Alongside a greater sense of player agency, perhaps the biggest change in Epic Mickey 2 is its co-op gameplay, with Mickey's older brother, Oswald, now a playable character that you can either switch to manually or let another player drop in to control in split screen. While Mickey has paint and thinner, Oswald carries a remote control to zap machinery to life and create a slightly different set of interactions with his environment.

Another shift is in the game's tone, which isn't quite as sinister as its predecessor was. Did the darkness of the original make Disney nervous?

"There were people who were worried, let's say," says Spector. "One of the goals of the game was to make Mickey a video game hero, and hero is a big word. In order to be a hero there has to be something significant to push up against. We needed the world to be kind of dark and the problem to be significant so Mickey had a chance to prove that he was a hero, and they understood that – they understand storytelling pretty well at Disney. With the second game, we made a conscious decision to brighten things up maybe 10% or 20%."

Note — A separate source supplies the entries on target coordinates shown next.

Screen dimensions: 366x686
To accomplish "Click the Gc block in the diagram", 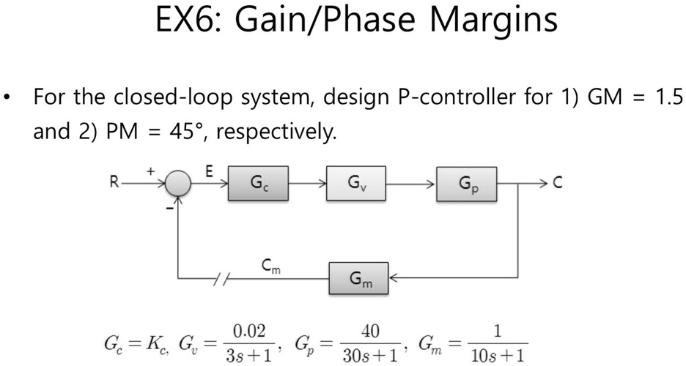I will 257,183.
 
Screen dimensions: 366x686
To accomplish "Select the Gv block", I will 358,183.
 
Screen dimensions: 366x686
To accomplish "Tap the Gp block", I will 467,184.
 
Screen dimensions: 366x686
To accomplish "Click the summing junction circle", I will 177,184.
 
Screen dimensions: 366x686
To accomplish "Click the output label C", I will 558,183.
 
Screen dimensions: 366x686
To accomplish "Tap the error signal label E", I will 210,172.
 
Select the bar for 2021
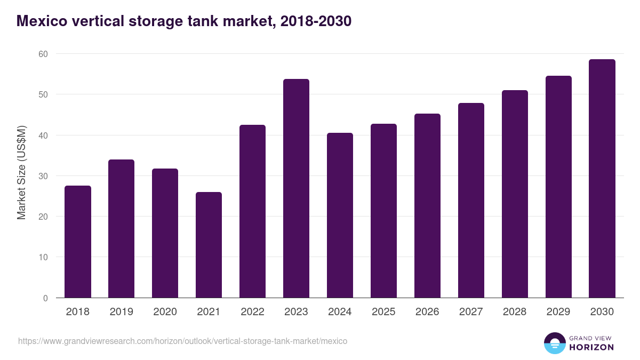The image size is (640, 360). tap(209, 245)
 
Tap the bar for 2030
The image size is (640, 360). tap(602, 179)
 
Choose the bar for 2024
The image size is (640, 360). tap(340, 215)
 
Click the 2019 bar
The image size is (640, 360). tap(121, 229)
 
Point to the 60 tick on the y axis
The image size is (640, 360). tap(43, 54)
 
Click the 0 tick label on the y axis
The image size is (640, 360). tap(45, 298)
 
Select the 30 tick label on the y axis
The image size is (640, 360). tap(43, 176)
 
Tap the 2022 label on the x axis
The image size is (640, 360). tap(252, 312)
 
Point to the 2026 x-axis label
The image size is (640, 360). tap(427, 312)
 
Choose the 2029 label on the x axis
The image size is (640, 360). tap(558, 312)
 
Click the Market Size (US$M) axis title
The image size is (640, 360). tap(22, 173)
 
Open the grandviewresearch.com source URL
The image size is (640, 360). tap(182, 341)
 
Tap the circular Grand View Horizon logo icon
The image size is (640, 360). tap(555, 343)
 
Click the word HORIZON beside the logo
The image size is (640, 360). tap(592, 347)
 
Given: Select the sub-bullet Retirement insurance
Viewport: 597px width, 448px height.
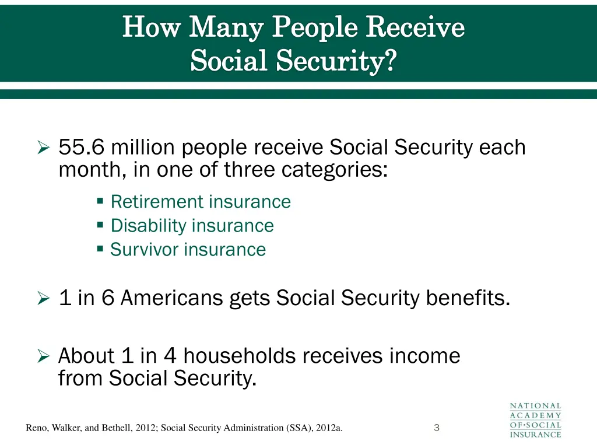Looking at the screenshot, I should click(x=200, y=202).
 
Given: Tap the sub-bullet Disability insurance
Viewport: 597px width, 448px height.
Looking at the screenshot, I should click(x=192, y=226).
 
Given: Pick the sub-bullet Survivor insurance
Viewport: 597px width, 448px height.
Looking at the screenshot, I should click(x=188, y=250).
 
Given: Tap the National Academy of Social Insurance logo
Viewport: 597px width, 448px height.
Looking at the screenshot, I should click(x=535, y=420).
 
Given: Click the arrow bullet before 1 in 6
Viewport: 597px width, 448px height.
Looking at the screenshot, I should click(x=43, y=299).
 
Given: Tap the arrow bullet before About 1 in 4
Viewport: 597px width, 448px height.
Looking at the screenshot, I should click(x=43, y=356).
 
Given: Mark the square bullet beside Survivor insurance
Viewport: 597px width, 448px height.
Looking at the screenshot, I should click(x=100, y=249).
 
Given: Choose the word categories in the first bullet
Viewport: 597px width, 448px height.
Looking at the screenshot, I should click(x=335, y=171).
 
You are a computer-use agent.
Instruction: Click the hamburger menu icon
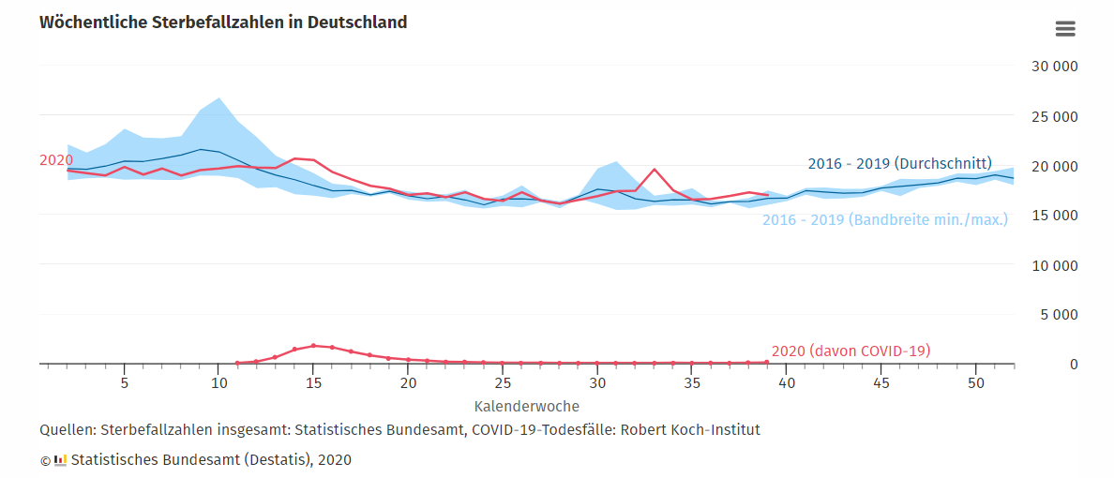pos(1065,29)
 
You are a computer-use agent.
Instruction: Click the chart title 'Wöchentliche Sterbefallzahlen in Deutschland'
pos(223,22)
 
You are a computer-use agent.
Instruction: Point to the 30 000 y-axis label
pos(1054,67)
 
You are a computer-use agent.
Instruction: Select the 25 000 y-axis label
pos(1054,116)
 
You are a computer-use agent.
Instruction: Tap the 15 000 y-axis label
pos(1054,216)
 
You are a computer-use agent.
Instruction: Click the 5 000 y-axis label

And that brightening process stretches as far as frequent musical numbers. "What we're trying to do is make a game of contrasts. For every dark thing there's a light thing, for every down there's an up, so the world has to be a world of strong contrasts. And there's great humour in contrast. A dark world or a villain singing a song to express his emotions – it's fun, it's revealing, it's very Disney – and so it seems kind of appropriate."

In Epic Mickey 2's case, music appears to be confined to cut scenes, which you'll be able to skip (although on early evidence, you'd need a heart of stone to do so) but Spector would like to go further with music and games. "One day I'm going to make a game where songs are part of the game system – I've got a lot of ideas about how to do that."

For now he's interested in pursuing the themes of choice and consequence. "It's a different tone, but absolutely with the same idea in mind, that what you're doing really matters and there's nothing that says the only worthy consequence is death or failure. Different kinds of choices have different kinds of consequences and that's all it is."

With just three levels playable – the tutorial, the OsTown hub area and a 2D platform-style knockabout – there's only so much cause and effect visible at this stage. Mickey is very much able to change the look and functionality of OsTown by painting in buildings and erasing other ones – which, as in the last game, makes an immediate and palpable difference to your surroundings.

Epic Mickey 2 is due for release this autumn and promises to be rather more thoughtful than most games featuring licensed characters.